Kamis, 19 April 2012

Ketika Ibu Pertiwi Berduka

Kulihat Ibu Pertiwi
Sedang bersusah hati
Airmatanya berlinang
Mas intannya terkenang
     Lagu sedih di atas sering kita dengar akhir-akhir ini. Ya… Indonesia sedang menangis. Indonesia sedang berduka. Bencana alam banyak menimpa negeri ini di beberapa minggu terakhir ini. Mulai tsunami Wasior dan Mentawai serta letusan gunung Merapi. Ratusan hingga ribuan jiwa melayang, berpuluh-puluh ribu terlunta-lunta sebagai pengungsi. Tak terhitung lagi kerugian materi serta non materi. Banyak yang stress bahkan berubah menjadi gila menyikapi kesedihan ini.
    Sobat muda, bencana adalah salah satu bukti kekuasaan Allah yang ditunjukkan-Nya melalui alam. Yakinlah, ada banyak hikmah terkandung di dalam terjadinya sebuah peristiwa. Tak ada satu pun kejadian yang terjadi dengan sia-sia.
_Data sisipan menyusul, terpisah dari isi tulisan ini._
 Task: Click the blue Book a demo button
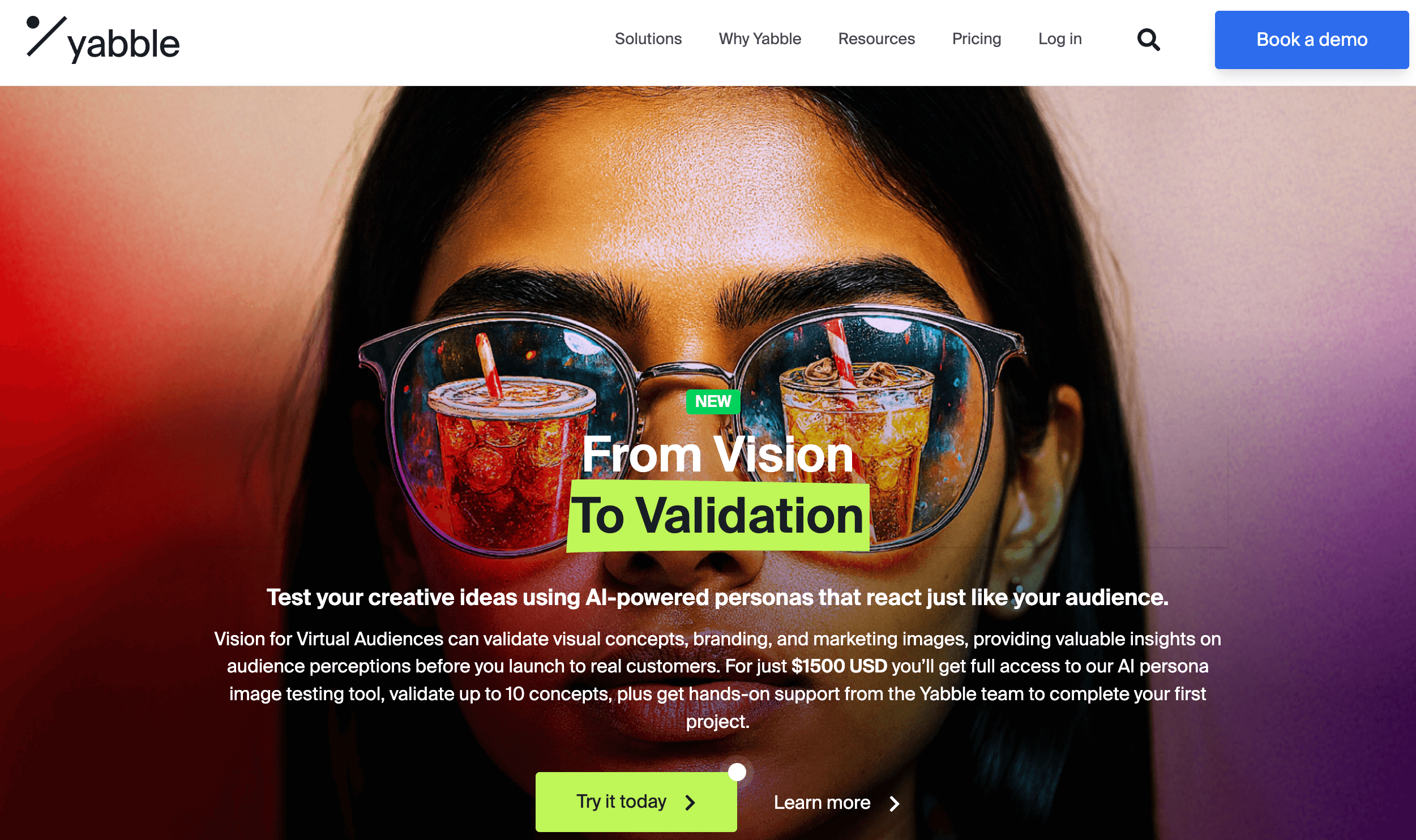point(1311,40)
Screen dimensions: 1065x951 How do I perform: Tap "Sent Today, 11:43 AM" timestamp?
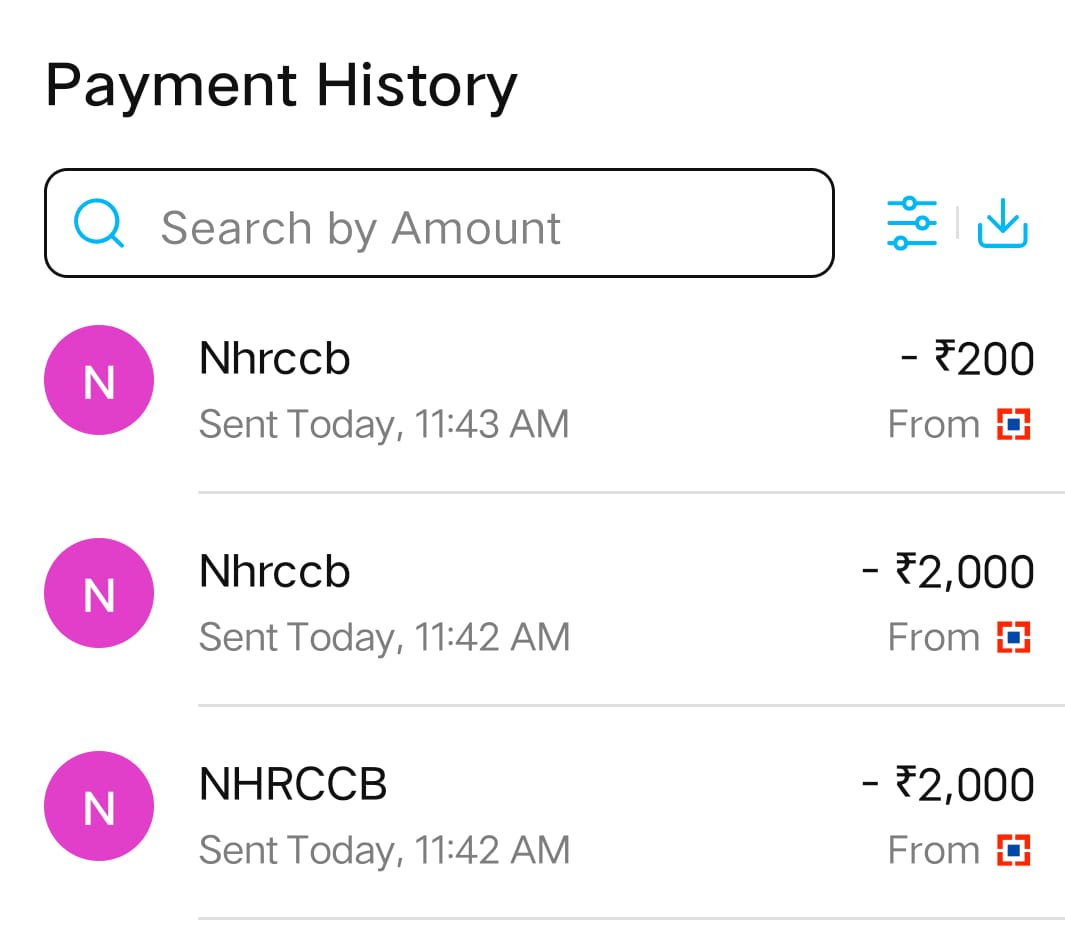(x=384, y=425)
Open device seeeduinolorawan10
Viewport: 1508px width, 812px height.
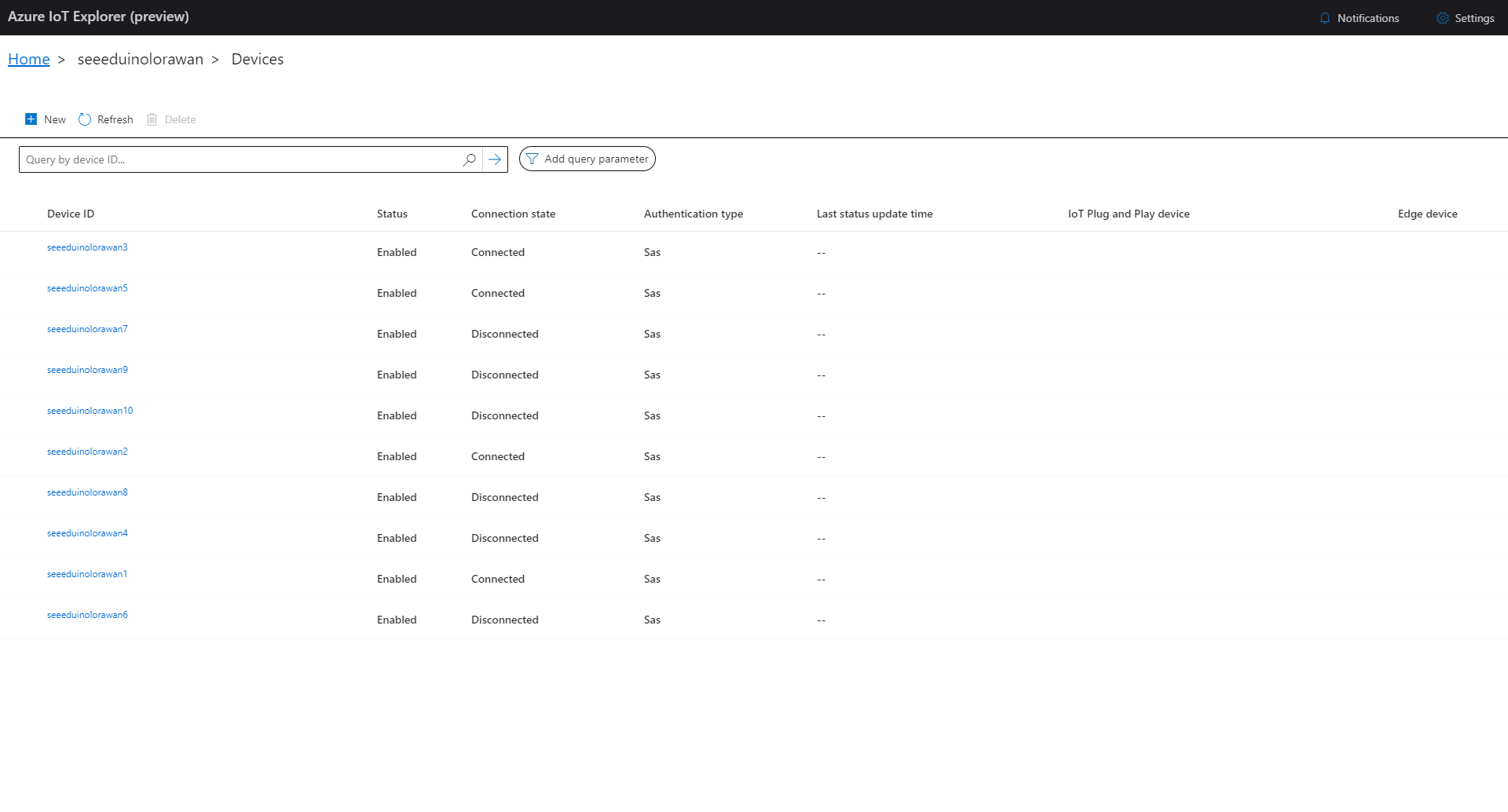coord(90,411)
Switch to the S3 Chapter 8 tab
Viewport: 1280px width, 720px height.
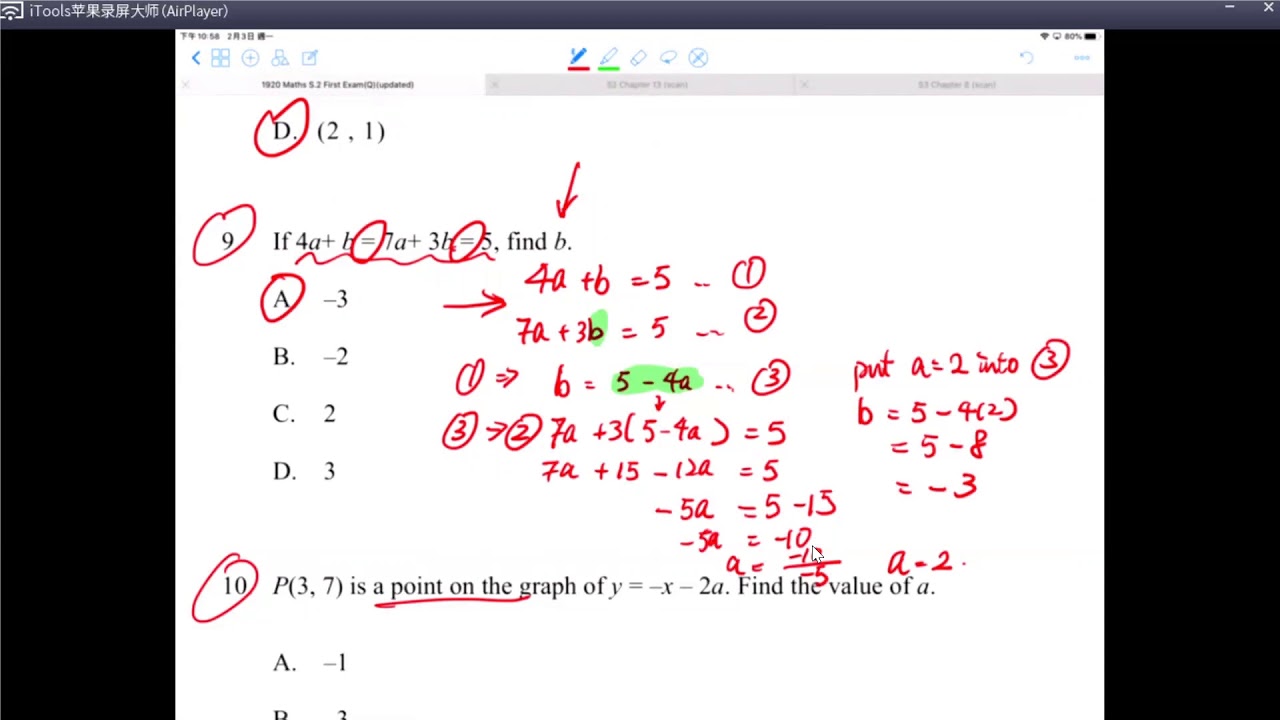[x=957, y=85]
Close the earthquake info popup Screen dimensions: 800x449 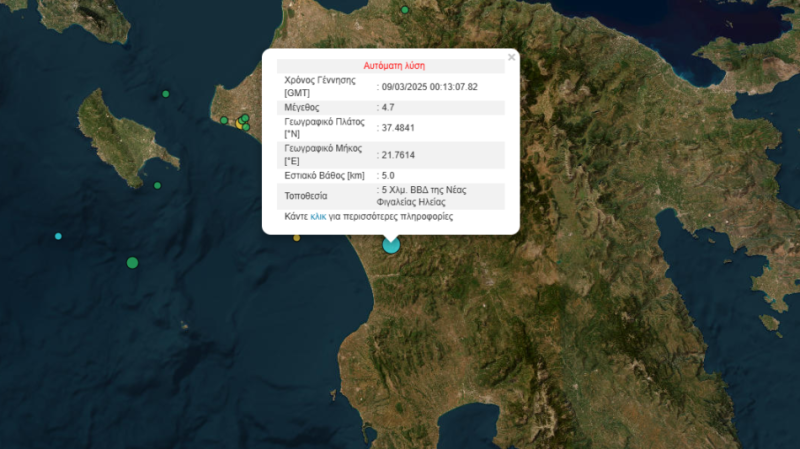click(x=511, y=58)
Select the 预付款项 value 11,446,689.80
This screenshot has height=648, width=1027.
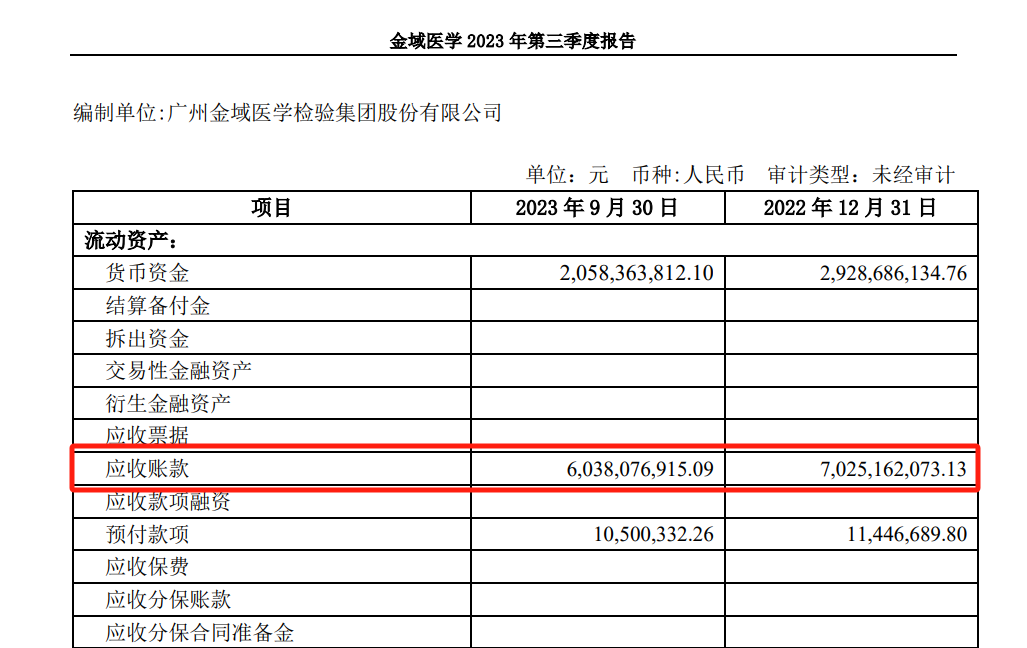[907, 534]
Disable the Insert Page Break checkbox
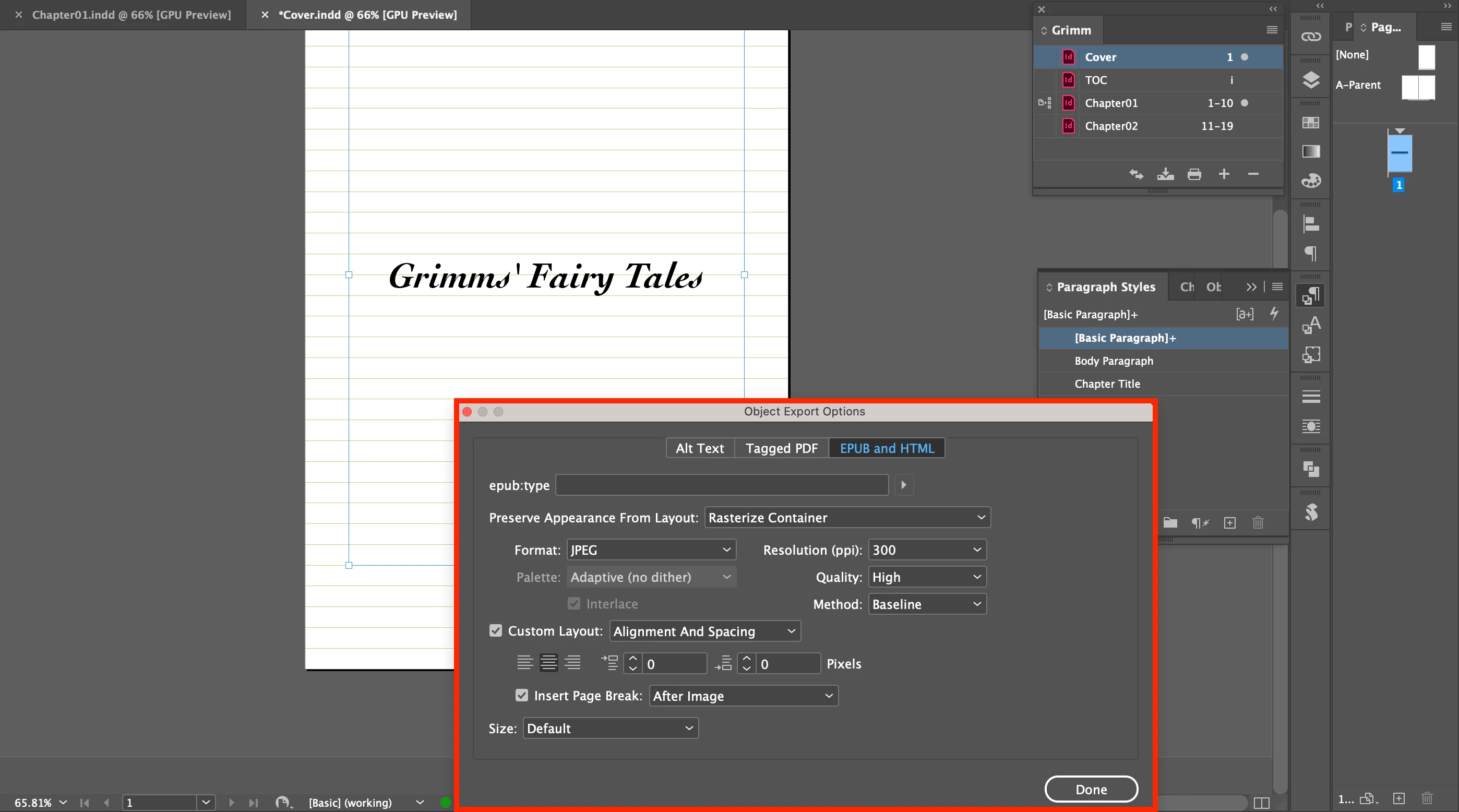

Tinggal seberapa jauh manusia bisa memahami apa yang ingin disampaikan Allah melalui salah satu tanda-tanda kekuasaan-Nya itu.

     Sebagaimana yang diindikasikan oleh Rasulullah sebelumnya bahwa dalam diri seorang muslim itu baik selalu keadaannya. Bila ia mendapat kebahagiaan, ia bersyukur. Dan bila pun ditimpa malapetaka dan kesedihan, maka ia akan bersabar. Syukur dan sabar itu sama-sama baik bagi dirinya. Begitu pun dengan adanya bencana ini. Bila disikapi dengan penuh kesabaran, hanya kebaikan saja yang aka nada. Baik itu pada diri yang sedang tertimpa musibah, ataupun bagi diri yang jauh dari musibah. Semua mempunya takaran dan takdir masing-masing.
     Tapi bencana ini juga sepatutnya membuat bangsa ini termenung dan introspeksi. Sepintar dan secanggih apa pun manusia, ia hanya berupa makhluk lemah di hadapan-Nya. Seawas apa pun badan pengawas Merapi dengan segala kecanggihan teknologinya, siapa yang mampu menghalangi bila gunung ini melaksanakan titah Rabbnya untuk meletus. Begitu juga dengan mitos Mbah Marijan, sang penunggu Merapi. Banyak yang hampir-hampir mengkultuskan dirinya karena kemampuannya ‘membaca’ gerak Merapi. Tapi pada akhirnya, sosok laki-laki ini meninggal juga beserta beberapa wartawan dan penduduk yang memilih bertahan di lokasi berbahaya. Sungguh, setiap jiwa pasti akan merasakan mati.
     Begitu juga dengan para pemimpin negeri ini. Semua bencana ini merupakan teguran bagi mereka bahwa telah banyak lalai dan maksiat yang direstui atas nama jati diri. Tak jarang di antara mereka suka sekali melontarkan kalimat yang menyakitkan hati para pengungsi. Andai mereka sendiri yang tertimpa musibah itu, masih bisakah mereka bercongkak diri?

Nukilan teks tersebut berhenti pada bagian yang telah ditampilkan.